Artifact of the Month - Hewing Broadaxe



Contributed by Richard Estelle

If your visions of a broadaxe come associated with a hooded executioner of the middle ages, then you might think it appropriate that the one in our collection is stamped “I. Blood” on the head. However, it’s safe to say that our axe was never put to such gruesome use.

Prior to common availability of sawmills for forming flattened sides on round logs, a broadaxe was the primary tool used for “hewing”, or squaring timbers, making flat surfaces on house logs or beams, and forming railroad ties.
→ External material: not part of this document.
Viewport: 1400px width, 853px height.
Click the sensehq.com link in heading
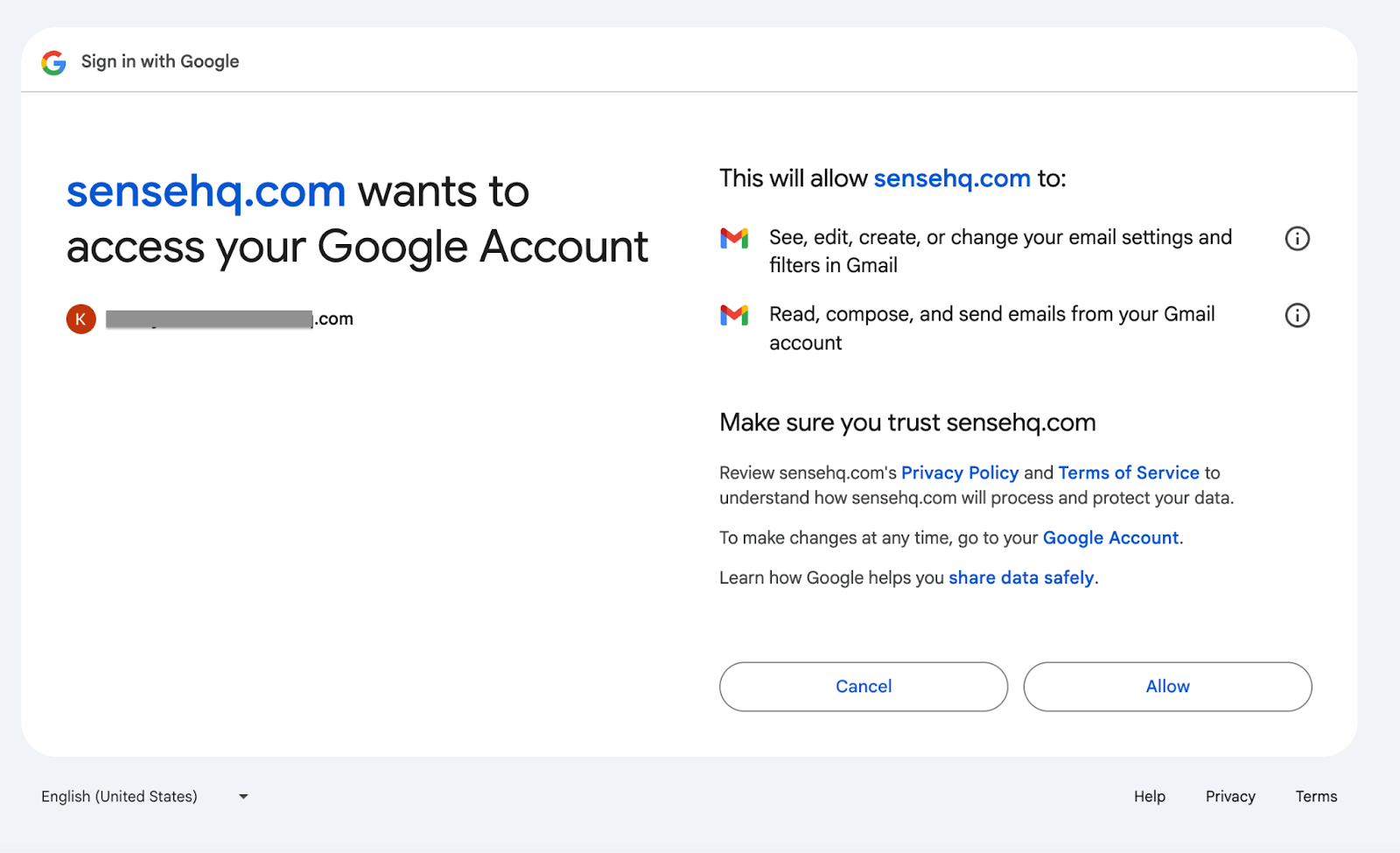pyautogui.click(x=206, y=192)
This variety of broadaxe differs from a common woodsman’s axe in that the head is asymmetrical, formed flat on one side from the smaller “butt”, or head, to the wide blade edge, while on the other side, the head is flared to receive the handle and the blade is thickened in the middle. Only the thickened side of the blade is ground to a “basilled” or chiseled edge to sharpen it, leaving the other side flat. Typically, the steel boadaxe head is much heavier and wider than the woodsman’s axe. Ours weighs in at 10 pounds and measures 13-1/2” along the cutting blade and 9-1/2” from blade edge to butt. The head could be hafted with the handle extending in either direction for right or left-handed use.

“Hewing” involves cutting large chips from the rounded side of a log to remove wood down to a marked line where the flat surface is intended. Then, using the flat side of the axe, the flattened log surface is finished smooth. Often when logs were to be faced on only two sides, such as for railroad ties, the cutter would stand atop the log with a right-handed axe, (the sharpened side against the log) chopping in heavy scoring cuts on the right side as he walked its length, turning to return doing the same on the other side. Then, he’d switch to a left-handed axe (with the flat side against the log) and retrace his steps, removing the large chips and leaving a flattened surface.
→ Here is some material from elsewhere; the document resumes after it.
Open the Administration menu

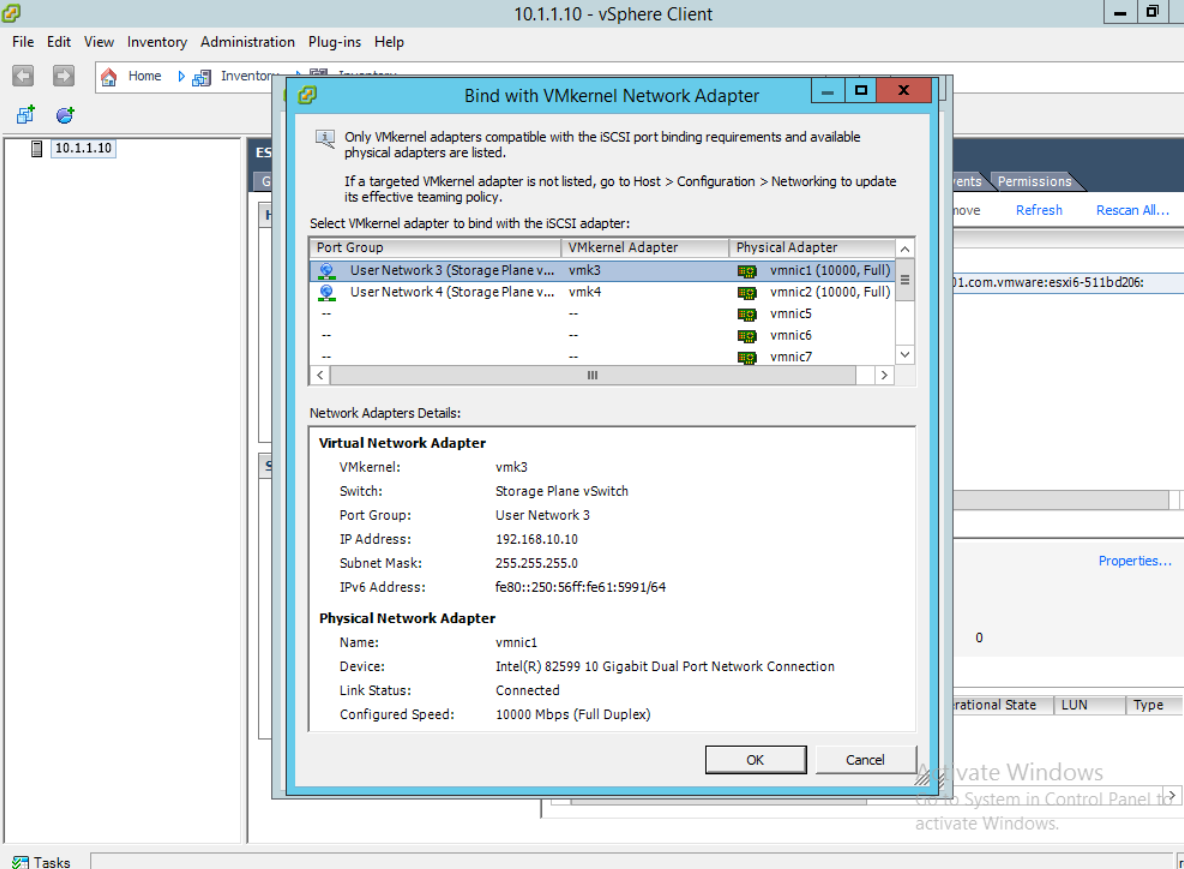pyautogui.click(x=247, y=42)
Our axe, with its heavy head and straight handle, was likely used for rougher work as described above. For more finished timbers, a similar ax, but with a somewhat smaller head and with a bent handle allowing closer work and better cross grain cutting, would normally be used.

As hinted above, our axe was manufactured by Isaiah Blood of Ballston, Saratoga Co. N.Y., sometime between 1851 and 1892. Blood’s axes were famous for their quality and highly prized throughout the country.